[Saved data entries]
-- Opening Marker --

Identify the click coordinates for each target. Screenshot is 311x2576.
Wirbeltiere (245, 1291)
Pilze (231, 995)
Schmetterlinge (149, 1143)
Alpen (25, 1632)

-- Closing Marker --
-- Opening Marker --

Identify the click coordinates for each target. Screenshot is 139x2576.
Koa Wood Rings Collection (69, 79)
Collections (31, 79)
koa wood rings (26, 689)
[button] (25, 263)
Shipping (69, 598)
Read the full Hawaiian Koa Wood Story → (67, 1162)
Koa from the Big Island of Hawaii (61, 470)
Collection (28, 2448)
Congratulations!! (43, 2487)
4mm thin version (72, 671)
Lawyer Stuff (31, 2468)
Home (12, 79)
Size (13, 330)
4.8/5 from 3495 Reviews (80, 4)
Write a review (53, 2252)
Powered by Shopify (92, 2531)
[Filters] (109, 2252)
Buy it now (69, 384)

-- Closing Marker --

## Problem details
Going back to the entries above, set down exactly the lines that begin at the one with "Koa Wood Rings Collection (69, 79)" and end at the one with "Buy it now (69, 384)", both included, and nothing else.

## Result of this task
Koa Wood Rings Collection (69, 79)
Collections (31, 79)
koa wood rings (26, 689)
[button] (25, 263)
Shipping (69, 598)
Read the full Hawaiian Koa Wood Story → (67, 1162)
Koa from the Big Island of Hawaii (61, 470)
Collection (28, 2448)
Congratulations!! (43, 2487)
4mm thin version (72, 671)
Lawyer Stuff (31, 2468)
Home (12, 79)
Size (13, 330)
4.8/5 from 3495 Reviews (80, 4)
Write a review (53, 2252)
Powered by Shopify (92, 2531)
[Filters] (109, 2252)
Buy it now (69, 384)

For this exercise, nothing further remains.